Oddly enough ECC used to be quite common for consumer hardware…I had an old Mac desktop in the late 90s/early 00s with ECC memory. But at some point it was decided that consumers don’t want to pay the extra $ for error-free RAM and mobos largely dropped support.
Comment on Western Digital runs out of HDD capacity: CEO says massive AI deals secured, price surges ahead
Stiggyman@ani.social 2 months agoIssue is that the production is for server gear not consumer. So it’s U2 and other connectors rather than SATA.
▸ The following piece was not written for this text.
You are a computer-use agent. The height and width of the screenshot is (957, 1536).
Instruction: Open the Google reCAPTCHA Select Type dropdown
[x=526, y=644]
Same goes for RAM it’s ECC and won’t work in normal consumer PCs (AMD has like unofficial support)
errer@lemmy.world 2 months ago
user224@lemmy.sdf.org 2 months ago
Eh, the market will adapt.
I’ve been looking at components on AliExpress. Even now, there’s lots of X99-based motherboards with LGA2011-3 sockets that can take both regular DDR4 and ECC DDR4.
But the descriptions are quite hard to understand, and they are apparently quite picky about which RAM will work with them.I could get a combo of that motherboard with 2 Intel Xeon E5-2680 V4 CPUs (2.4GHz, 3.3GHz turbo, 28 cores, 56 threads in total) (hey, a dual CPU motherboard) for €120. And it’s got 8 RAM slots. So 32GB just with cheap 4GB sticks.
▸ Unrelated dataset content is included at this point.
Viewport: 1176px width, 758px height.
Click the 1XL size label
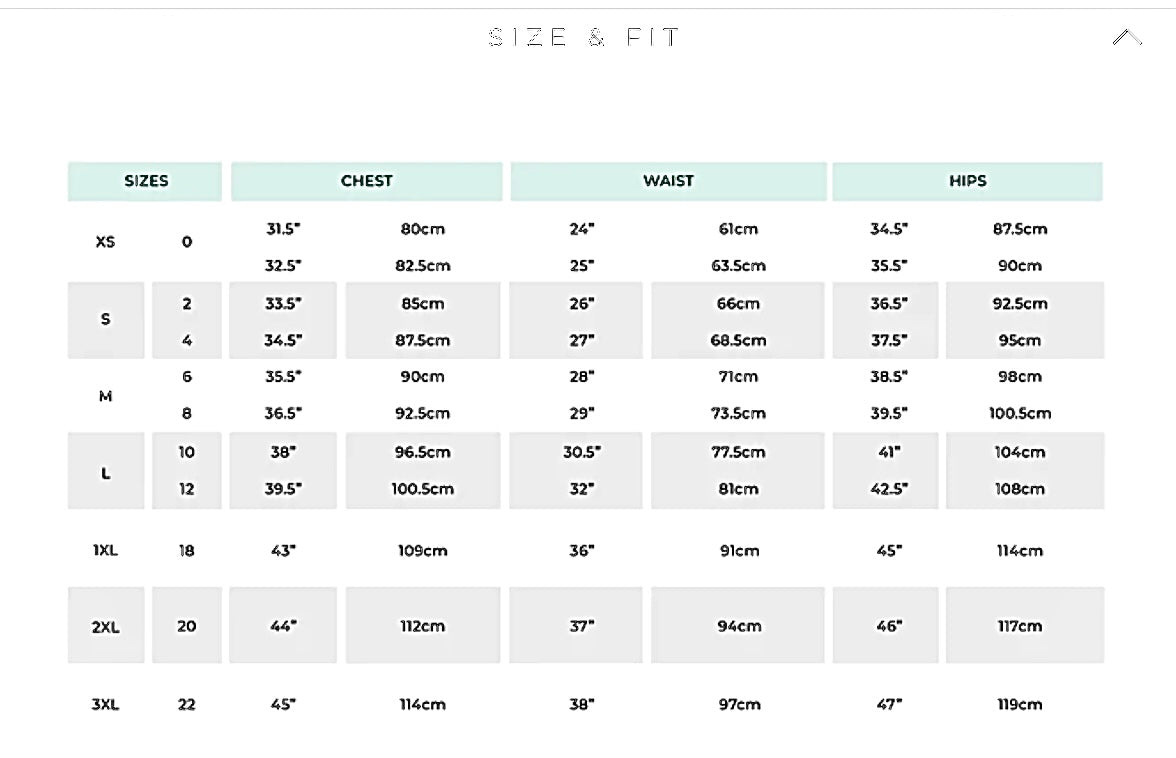click(105, 550)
Valmond@lemmy.dbzer0.com 2 months ago
So that’s why consumer drives and ram are not affected by the price rise! /s
cenzorrll@piefed.ca 2 months ago
They’re saying that even when it bursts and there’s all these components laying around, they’ll still be useless for consumers.
Valmond@lemmy.dbzer0.com 2 months ago
I had laptops with ecc, cheapest ram I ever bought (used). If there is a way …
1Fuji2Taka3Nasubi@piefed.zip 2 months ago
Unbuffered ECC DIMMs can be used as-is even on PCs not supporting ECC
Registered DIMMs can be unsoldered and the RAM chips reused in a pinch I suppose?
But reports of manufacturing capacity being moved to HBM will not benefit consumers if the bubble bursts.
turboSnail@piefed.europe.pub 2 months ago
I guess I’ll have to buy one of those racks when the bubble pops. Just add an LED strip on the outside and a gaming GPU on the inside. Surely they support PCIe?